What you're describing is gisting/translation for understanding; I can't
imagine gisting MT would be very useful for sv-nb/nn (and I suspect
people would use Google for that anyway). But with these closely related
languages, it's possible to get to a standard good enough for
post-editing (pre-publishing), e.g. with OmegaT as you mentioned, and in
that case the users definitely know which language it is already.

> There are three possibilities. 
>
> (1) You can make an sv-nb (or sv-nn) translator, and then include a
> subset of the nn-nb translator in it, piping the output of sv-nb into
> sv-nn. (here you would have an sv-nb dictionary and an nb-nn dictionary)
>
> (2) You make two translators in parallel.
>
> (3) You make the two translators in the one pair. For this, you could
> have the same Swedish dictionary, but would need different nb and nn
> dictionaries, different sv-nb and sv-nn dictionaries and different sv-nb
> and sv-nn transfer rules.
>
> I think that (3) is probably best, but would like input from others
> (e.g. Unhammer or Trond).

(3) sounds best to me too. Perhaps you could even do with one bidix, and
just use the alt="nn" vs alt="nb" attribute; a rough and dirty count
shows that the majority of entries in the nn-nb bidix carry over the
same lemma/tag:

$ lt-expand apertium-nn-nb.nn-nb.dix | grep -v ':[<>]:' | awk -F: '$1==$2'|wc -l
71628
$ lt-expand apertium-nn-nb.nn-nb.dix | grep -v ':[<>]:' | awk -F: '$1!=$2'|wc -l
11365


That said, I would pick one first and get the system up and running,
then expand to both later on.


>> Perhaps Apertium could do some test-translation to see if the text is
>> written in Bokmål or Nynorsk? An then use the most fruitful translation
>> pair for the translation to Swedish. Or just ignore Nynorsk? Wouldn't
>> that be a shame?

There are really good language identification programs out there that
figure out the source language in a much simpler way, see e.g.
http://software.wise-guys.nl/libtextcat/ or the external links on
https://en.wikipedia.org/wiki/Language_identification

Using a library like that makes general (you can use it for lots of
languages) and is a *lot* faster than translating everything twice (or
thrice or …).

> Ignoring Nynorsk would be a great shame!
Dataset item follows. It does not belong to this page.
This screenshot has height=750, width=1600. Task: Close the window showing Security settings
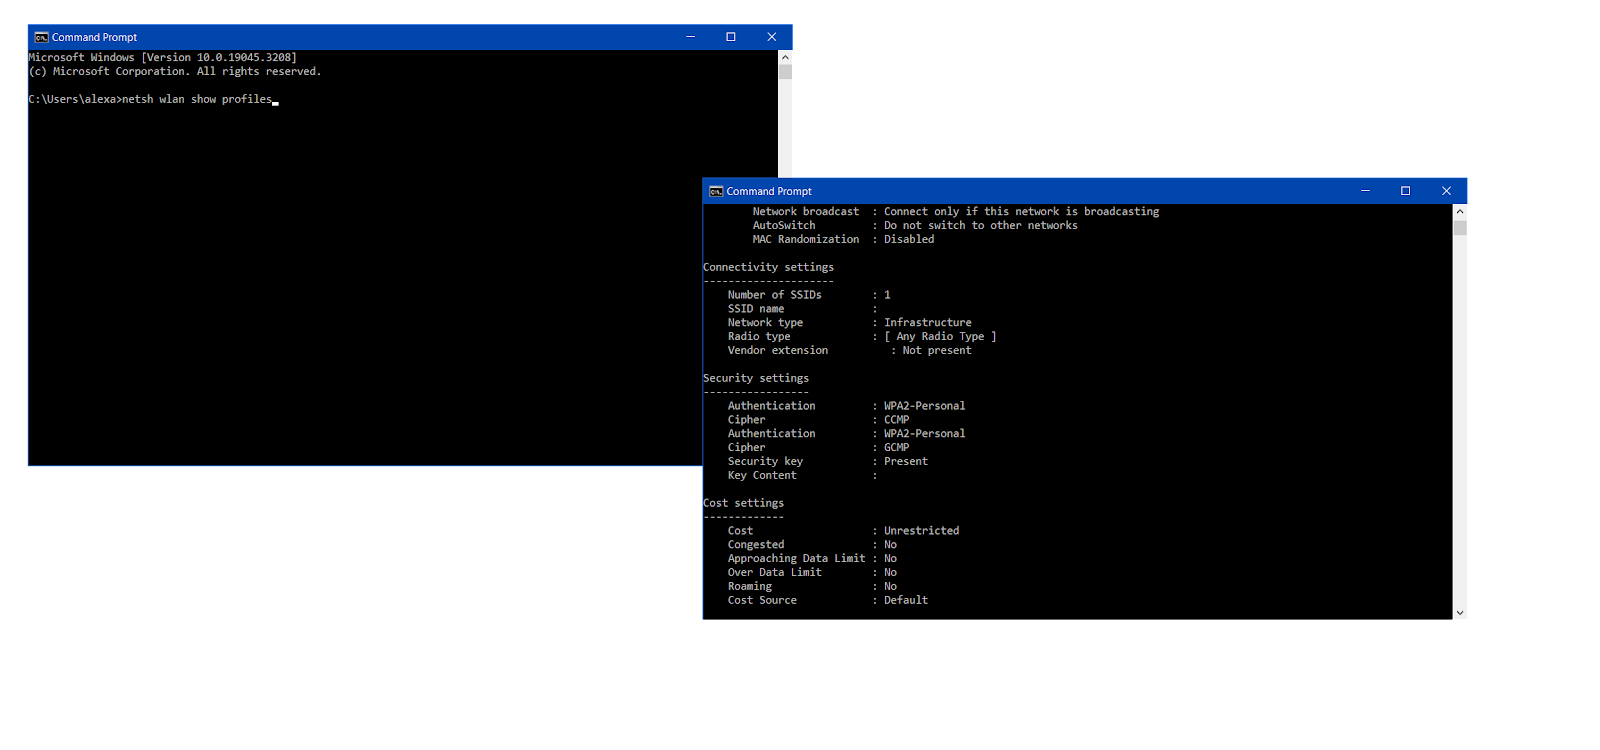coord(1446,191)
Especially since it is the
> favoured variant of Norwegian speakers working on Apertium ;)
>
>> B. I have looked in the repository and found that some work has been
>> done on the following dictionaries:
>> 
>> Danish (da) - Norwegian Bokmål (nb) - nursery
>> Swedish (sv) - Norwegian Bokmål (nb) - incubator
>>
>> Tihomir told me he's working on Swedish-Icelandic and has expanded the
>> Swedish monolingual dictionary from sv-da. But which is the most
>> complete Norwegian Bokmål (nb) monolingual dictionnary? The one from the
>> pair Norwegian Bokmål (nb) - Norwegian Nynorsk (nn)?
>
> Yes, I would take the Swedish dictionary from sv-is and the Norwegian
> dictionar(y,ies) from nn-nb.
>
>> C. Is it possible to reuse some transfer rules?
>
> The transfer rules are the least of your worries. sv-da has a grand
> total of 6, and nn-nb 13. 
>
>> If Danish and Norwegian Bokmål are very similar, perhaps it's possible
>> to reuse the transfer rules da-sv from the pair Danish (da) - Swedish
>> (sv) for the translation from Swedish to Norwegian Bokmål (nb)? And the
>> same in the other direction (i.e. convert the transfer rules for sv-da
>> to rules for sv-nb)?
>
> Reusing transfer rules probably isn't necessary. If you don't feel like
> writing them, then you can write testcases on the Wiki and ask someone
> on the list to write them. 

Well, from nb to sv you could copy-paste some of the compound chunking
rules, but yeah transfer rules don't take very long to write.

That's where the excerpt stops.